For the strategies used to establish a relationship between the form of the trees and the time of the world, Miralles refers to their planting—the programming of matter: “The path again becomes a filled-in landscape, as trees are planted in it” [60] (p. 18); their growth—the increasing of matter: “Over time, trees will grow into the cut” [50]; and the deposit of their leaves on the ground—the accumulation of matter: “The leaves of the trees must fall on a place where they can stay” [55] (Figure 6).

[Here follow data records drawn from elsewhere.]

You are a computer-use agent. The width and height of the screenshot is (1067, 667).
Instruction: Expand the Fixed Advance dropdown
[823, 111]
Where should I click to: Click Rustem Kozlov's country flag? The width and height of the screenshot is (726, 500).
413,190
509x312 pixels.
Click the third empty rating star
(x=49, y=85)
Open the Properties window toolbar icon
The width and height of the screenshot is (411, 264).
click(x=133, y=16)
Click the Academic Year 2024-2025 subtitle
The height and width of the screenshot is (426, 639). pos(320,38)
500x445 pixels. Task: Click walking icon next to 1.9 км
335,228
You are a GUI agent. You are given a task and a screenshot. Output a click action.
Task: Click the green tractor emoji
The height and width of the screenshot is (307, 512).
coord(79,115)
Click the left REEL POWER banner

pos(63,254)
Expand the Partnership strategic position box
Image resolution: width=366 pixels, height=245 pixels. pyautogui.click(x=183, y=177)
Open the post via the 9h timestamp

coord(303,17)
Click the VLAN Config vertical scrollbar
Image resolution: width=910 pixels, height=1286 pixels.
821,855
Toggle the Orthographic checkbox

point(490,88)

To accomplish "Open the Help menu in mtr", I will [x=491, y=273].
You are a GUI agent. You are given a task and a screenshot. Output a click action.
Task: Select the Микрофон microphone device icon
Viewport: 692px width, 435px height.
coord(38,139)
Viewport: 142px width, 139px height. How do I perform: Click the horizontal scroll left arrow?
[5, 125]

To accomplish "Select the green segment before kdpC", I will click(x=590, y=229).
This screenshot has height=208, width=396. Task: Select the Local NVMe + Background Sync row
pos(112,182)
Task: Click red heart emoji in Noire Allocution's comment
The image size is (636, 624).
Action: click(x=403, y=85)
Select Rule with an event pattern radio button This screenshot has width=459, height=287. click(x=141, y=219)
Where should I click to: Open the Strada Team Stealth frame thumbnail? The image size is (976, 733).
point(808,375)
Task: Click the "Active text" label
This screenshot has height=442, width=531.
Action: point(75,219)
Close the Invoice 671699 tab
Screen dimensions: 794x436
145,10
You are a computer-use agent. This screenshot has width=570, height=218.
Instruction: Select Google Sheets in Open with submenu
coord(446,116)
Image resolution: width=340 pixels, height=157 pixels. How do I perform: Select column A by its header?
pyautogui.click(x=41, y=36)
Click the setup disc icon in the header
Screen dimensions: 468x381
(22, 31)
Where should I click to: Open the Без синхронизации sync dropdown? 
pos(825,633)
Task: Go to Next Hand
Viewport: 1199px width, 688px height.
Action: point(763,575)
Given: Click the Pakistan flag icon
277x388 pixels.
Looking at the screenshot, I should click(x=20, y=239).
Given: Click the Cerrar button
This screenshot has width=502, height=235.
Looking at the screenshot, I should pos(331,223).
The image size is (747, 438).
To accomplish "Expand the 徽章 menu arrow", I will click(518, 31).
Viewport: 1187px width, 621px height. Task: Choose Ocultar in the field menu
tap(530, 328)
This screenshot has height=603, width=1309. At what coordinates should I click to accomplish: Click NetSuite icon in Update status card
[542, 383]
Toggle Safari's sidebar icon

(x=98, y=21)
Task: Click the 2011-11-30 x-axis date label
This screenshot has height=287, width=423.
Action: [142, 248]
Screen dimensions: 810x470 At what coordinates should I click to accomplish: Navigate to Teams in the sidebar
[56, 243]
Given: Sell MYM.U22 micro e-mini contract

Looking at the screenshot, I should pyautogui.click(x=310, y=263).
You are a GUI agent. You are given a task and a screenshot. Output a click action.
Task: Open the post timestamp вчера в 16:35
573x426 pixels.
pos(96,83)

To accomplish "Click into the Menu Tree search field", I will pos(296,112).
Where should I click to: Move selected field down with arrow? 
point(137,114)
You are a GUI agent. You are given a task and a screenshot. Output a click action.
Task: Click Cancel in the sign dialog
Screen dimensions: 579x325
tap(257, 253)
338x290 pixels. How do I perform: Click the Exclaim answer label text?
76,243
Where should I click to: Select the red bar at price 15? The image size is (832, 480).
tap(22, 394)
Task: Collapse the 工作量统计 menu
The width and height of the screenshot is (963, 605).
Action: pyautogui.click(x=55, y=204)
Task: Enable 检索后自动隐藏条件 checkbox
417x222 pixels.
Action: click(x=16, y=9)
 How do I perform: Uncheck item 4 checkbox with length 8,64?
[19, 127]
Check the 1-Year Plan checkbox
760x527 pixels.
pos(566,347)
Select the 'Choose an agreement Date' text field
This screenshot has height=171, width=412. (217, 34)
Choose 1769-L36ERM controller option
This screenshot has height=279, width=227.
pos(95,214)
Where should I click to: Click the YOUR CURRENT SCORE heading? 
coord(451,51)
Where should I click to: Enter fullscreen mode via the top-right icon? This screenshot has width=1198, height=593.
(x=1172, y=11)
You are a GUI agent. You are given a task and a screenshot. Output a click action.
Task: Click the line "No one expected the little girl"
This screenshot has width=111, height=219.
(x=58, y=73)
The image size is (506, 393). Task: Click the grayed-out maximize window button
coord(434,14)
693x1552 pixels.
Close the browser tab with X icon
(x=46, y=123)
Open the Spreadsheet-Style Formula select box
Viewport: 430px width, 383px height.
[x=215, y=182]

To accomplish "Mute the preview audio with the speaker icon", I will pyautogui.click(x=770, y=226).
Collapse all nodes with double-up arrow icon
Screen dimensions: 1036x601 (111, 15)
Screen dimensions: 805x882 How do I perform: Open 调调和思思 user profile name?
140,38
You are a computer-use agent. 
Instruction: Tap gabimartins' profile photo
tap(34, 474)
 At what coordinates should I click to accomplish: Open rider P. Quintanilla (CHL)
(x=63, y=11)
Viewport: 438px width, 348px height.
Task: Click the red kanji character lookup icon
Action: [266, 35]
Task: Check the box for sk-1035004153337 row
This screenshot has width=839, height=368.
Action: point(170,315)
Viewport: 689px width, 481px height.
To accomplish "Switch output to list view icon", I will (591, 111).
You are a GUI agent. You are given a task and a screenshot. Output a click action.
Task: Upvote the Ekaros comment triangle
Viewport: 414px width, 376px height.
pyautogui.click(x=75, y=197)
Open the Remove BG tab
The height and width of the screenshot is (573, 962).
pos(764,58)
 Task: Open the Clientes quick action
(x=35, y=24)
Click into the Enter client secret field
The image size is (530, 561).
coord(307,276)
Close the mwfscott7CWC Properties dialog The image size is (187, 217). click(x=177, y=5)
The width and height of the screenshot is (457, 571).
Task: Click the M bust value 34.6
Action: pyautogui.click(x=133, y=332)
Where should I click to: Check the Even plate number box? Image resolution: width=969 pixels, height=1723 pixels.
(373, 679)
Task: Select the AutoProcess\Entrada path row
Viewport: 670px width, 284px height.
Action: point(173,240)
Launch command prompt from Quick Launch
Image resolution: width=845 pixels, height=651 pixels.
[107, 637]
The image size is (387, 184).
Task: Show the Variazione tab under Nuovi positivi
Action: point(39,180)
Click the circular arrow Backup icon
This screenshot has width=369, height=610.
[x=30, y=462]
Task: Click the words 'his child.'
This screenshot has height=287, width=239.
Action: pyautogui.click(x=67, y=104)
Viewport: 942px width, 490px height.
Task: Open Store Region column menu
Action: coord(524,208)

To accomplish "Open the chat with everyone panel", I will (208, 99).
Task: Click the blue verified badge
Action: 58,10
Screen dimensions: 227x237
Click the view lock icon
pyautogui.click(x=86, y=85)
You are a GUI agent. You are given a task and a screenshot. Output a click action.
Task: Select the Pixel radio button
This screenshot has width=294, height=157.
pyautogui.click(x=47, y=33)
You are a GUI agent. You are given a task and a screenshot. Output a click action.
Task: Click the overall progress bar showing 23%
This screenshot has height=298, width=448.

3.1.2. Perceived Form and the Time of the Experience

Regarding the relationship between the perceived space and the time of the experience in the Igualada Cemetery Park, Miralles stated the following: “Time can be traced in all these elements as their appearance alters” [19] (p. 104).
Among the strategies used to establish a relationship between the form of the land and the time of the experience, Miralles refers to the time of accessing: “The cemetery project could indeed be described with this rhetoric of accessing … almost not being able to enter. At the end, behind a door, you are always, again, outside the building” [61]; trespassing: “People perceive that they walk in the transverse direction, crossing and entering. Not following any processional element.” [50]; and stopping: “Spaces, where you can stop … interrupted movements, never promenade-type routes, without thought. You need to stop.” [47]. Three times—accessing, trespassing, and stopping—provoke temporal disorientation—“The ritual walk was almost this disorientation” [54]—by means of “establishing relationships and at the same time denying them” [47] through a form that is entangled: “routes with the same quality of a labyrinth” [47]; reflected: “The services building has also worked as a place, in this case, equivalent to the cut in the land. Its mirror symmetry would give us a similar section: zenithal light, cornice, double interior” [62]; and repeated: “The model under which the entire cemetery is being built is the repetition of spaces” [47] (Figure 7).
As for the strategies used to establish a relationship between the form of the tombs and the time of the experience, Miralles refers to the rhythm in the gaze established by the succession of modules: “The clear gestalt aspect of the presence of the sky modulated by the top of the burial chambers” [60] (p. 18); the depth of the gaze established by the thickness of the surfaces: “Cast pieces on the closure of coffins and small pieces of precast concrete in situ on the walls… They do not hide what they cover, but rather they blur the limits of the cut” [58]; and the framing of the gaze established by the gaps in the walls: “These parts are quite theatrical by the way: actions that almost penetrate through the coffins to jump out on the other side” [60] (p. 18) (Figure 8).
For the strategies used to establish a relationship between the form of the trees and the time of the experience, Miralles refers to how their shadows move—in a projection of the form: “The vegetation fills the gaps in the ditches and the shadows begin to work like a clockwork” [52]; how their leaves move—in a vibration of the form: “different kinds of poplar tree which fill the incision in the ground with their small, silvery leaves. The slightest breeze makes the leaves move and shimmer in the sunlight” [19] (p. 104); and how their foliage veils the sky—in the permeability of the form: “This is recovered at the end in the cutting with the sky, the cutting with the trees” [47] (Figure 9).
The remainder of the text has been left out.